Thanks in Advance and Merry Christmas!

• -2

 » 5 years ago, # |   +1 Same node can be pushed into queue more than once, those same nodes in queue have distinct costs.It is enough to update queue just with the smallest cost value for a node. That "if" make loops work just once for each node.
•  » » 5 years ago, # ^ |   0 Ok thanks , So, does this code work fine instead of using that line ?

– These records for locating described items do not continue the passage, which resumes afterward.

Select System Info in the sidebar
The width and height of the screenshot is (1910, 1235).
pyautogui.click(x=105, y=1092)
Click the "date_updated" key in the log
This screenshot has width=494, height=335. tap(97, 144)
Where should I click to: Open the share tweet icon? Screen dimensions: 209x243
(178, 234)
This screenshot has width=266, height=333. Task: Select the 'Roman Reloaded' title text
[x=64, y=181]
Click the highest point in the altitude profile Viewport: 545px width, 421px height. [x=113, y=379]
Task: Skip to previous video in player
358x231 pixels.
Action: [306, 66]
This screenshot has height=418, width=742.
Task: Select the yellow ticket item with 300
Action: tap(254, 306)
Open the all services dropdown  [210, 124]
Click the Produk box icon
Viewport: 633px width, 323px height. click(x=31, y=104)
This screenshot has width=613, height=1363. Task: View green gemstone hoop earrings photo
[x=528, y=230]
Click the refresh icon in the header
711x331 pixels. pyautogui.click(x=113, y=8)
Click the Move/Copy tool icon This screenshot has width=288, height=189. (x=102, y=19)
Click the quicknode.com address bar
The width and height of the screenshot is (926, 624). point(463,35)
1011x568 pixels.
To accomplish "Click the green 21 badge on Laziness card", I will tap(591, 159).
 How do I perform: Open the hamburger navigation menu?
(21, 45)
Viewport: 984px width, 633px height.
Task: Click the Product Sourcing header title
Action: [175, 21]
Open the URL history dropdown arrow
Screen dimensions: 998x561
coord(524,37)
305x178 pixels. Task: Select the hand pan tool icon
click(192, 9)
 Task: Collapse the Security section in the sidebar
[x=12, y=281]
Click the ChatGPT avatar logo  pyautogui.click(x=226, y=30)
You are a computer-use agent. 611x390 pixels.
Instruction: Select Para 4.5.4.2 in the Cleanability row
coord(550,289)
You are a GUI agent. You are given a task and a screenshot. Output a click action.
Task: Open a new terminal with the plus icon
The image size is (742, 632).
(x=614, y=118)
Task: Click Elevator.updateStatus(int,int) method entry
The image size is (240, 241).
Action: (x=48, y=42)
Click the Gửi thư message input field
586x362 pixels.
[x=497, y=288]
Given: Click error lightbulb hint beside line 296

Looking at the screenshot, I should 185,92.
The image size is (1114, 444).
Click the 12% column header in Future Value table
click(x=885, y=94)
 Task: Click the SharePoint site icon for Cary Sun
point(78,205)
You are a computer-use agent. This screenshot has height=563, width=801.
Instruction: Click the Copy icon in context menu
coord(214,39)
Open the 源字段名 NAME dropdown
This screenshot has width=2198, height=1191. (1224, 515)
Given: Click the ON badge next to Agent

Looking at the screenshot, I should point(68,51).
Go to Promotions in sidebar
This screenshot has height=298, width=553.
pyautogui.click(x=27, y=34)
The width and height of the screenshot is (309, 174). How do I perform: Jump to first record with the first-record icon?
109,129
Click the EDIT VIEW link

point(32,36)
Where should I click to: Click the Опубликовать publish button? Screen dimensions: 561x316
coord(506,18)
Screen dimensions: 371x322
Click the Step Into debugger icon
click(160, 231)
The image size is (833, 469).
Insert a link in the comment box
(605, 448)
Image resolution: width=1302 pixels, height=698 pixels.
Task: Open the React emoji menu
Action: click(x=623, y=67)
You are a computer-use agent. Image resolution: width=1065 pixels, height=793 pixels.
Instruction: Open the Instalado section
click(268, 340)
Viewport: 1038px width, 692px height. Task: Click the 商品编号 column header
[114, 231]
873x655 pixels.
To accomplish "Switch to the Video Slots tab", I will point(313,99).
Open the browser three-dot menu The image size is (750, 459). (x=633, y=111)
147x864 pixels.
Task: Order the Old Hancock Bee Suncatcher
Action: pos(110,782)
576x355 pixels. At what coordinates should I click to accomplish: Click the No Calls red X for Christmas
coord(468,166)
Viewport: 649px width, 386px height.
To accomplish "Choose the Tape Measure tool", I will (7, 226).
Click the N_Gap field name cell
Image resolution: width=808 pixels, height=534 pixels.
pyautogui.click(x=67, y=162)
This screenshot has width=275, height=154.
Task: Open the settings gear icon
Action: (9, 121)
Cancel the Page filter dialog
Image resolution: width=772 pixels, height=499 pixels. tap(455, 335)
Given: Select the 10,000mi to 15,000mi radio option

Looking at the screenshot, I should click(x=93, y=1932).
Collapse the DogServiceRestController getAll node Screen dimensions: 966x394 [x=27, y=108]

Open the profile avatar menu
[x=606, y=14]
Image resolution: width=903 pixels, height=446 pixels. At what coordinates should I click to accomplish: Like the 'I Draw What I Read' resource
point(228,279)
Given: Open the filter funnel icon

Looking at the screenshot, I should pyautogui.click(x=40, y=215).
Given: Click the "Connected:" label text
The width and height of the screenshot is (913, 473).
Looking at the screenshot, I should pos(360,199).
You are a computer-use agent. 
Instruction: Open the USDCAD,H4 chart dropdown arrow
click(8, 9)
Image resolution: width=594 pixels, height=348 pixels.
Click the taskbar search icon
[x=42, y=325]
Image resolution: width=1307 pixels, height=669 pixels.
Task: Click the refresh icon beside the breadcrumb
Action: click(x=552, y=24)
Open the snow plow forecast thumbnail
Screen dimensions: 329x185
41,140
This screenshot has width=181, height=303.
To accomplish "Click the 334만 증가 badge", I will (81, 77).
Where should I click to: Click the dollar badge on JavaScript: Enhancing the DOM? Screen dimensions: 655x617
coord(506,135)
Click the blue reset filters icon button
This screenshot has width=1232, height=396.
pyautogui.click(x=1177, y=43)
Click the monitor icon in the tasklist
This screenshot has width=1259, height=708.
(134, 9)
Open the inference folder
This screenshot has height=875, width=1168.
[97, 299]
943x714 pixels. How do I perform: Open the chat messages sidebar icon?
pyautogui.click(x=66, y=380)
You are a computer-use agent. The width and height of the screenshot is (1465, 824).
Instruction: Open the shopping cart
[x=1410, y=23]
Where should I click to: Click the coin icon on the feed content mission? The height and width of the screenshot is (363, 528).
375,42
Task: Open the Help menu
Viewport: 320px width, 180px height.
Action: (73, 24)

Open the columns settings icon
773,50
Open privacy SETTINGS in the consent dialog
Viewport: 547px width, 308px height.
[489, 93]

•  » » » 5 years ago, # ^ |   +8 It will work, but you'll have a lot of edge visiting because some input can make your code run in O(n^2 log n). For example, if the edge list looks this (n = 10^5, format "u v w" 1 2 1 1 3 1 1 4 1 1 5 1 ... 1 49999 1 2 50000 2 3 50000 3 4 50000 4 ... 49998 50000 49998 49999 50000 49999 50000 50001 1 50000 50002 1 50000 50003 1 ... 50000 99999 1 50000 10000 1 What's happening here is every node in the range [2: 49999] has an edge from node 1 with a uniform weight of 1. All if them will be visited normally. However, once the second batch will be processed, all edges from [2: 49999] will converge to node 50000. Note that d[50000] will be updated 49998 times before visiting node 50000 and thus node 50000 will be pushed that number of times in the priority queue before it will be officially visited. Here comes the hack. Since you are not checking (and breaking) if the visited state has a different min distance, come third wave of edges from 50000 to [50001: 100000] you will end up adding 50000 edges 49998 times. Your algorithm does not fail but it's now O(n^2 log n) instead of O(n log n).That's just one edge case. The one line if (cur_d > d[v]) continue; ensures you visit every node once. You can also do if (visited[u]) continue; right before your for loop in your dijkstra version, and that will do the trick.
•  » » » » 5 years ago, # ^ | ← Rev. 2 →   -10 Hey, Obviously, cur_d will be equal to d[v] , right? because on the line 38 , we are pushing ( -d[to], to ) Correct me please.